> _Exercise description_
Each line in the entries that has the word "header" has to be copied.

(Stored records)
== == ==
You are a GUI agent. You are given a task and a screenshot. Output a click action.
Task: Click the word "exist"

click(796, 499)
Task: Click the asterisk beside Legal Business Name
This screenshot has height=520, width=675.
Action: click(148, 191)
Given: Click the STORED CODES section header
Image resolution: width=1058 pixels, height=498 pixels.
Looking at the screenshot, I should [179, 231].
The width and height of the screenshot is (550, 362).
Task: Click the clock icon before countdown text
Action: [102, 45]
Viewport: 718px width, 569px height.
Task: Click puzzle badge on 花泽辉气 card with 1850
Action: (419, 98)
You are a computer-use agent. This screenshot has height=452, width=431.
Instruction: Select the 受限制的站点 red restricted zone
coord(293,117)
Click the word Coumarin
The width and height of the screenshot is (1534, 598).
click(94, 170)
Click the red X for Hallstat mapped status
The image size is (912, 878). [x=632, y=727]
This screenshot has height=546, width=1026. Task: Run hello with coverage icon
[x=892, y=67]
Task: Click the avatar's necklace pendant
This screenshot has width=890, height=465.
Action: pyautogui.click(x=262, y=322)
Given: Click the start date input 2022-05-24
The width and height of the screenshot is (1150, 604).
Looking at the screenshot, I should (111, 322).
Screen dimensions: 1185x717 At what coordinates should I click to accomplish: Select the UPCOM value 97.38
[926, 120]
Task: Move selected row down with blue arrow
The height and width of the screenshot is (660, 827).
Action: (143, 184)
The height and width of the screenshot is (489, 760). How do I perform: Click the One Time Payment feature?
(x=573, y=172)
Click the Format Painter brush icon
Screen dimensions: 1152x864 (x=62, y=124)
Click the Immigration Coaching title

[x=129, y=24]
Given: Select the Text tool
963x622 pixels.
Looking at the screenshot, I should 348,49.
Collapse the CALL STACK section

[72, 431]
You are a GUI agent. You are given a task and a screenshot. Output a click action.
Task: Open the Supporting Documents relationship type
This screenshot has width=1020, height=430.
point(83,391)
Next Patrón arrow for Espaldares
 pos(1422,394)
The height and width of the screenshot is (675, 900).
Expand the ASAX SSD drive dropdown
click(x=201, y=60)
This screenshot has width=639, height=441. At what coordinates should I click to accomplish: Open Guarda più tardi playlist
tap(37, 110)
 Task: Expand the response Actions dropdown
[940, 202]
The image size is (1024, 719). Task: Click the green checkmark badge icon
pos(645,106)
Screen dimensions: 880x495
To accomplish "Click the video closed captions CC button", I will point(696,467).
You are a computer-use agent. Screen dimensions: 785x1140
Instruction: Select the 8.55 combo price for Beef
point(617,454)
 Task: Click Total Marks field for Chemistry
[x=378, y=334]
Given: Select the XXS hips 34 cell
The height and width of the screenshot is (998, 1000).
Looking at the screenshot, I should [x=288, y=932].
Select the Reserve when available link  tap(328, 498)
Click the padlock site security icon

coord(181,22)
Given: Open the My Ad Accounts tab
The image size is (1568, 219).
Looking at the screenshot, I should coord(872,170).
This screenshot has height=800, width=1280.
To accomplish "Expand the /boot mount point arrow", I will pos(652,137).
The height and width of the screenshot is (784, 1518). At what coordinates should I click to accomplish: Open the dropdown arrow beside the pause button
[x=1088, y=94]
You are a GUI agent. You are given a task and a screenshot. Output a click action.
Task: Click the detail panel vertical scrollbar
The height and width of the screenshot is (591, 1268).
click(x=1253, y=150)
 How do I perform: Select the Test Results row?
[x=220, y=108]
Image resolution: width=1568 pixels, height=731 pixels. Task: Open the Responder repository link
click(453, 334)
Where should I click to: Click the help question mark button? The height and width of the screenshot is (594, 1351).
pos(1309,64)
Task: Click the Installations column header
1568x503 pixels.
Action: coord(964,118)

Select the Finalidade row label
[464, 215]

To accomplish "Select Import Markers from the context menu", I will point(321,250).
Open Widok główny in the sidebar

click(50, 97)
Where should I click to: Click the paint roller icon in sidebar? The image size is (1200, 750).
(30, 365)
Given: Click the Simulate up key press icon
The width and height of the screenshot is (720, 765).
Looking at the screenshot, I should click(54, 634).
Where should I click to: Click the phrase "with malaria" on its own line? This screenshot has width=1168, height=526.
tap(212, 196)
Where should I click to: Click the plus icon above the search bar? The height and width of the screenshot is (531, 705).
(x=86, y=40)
== == ==
> _Answer to this problem_
Given: Click the STORED CODES section header
Task: Click the Installations column header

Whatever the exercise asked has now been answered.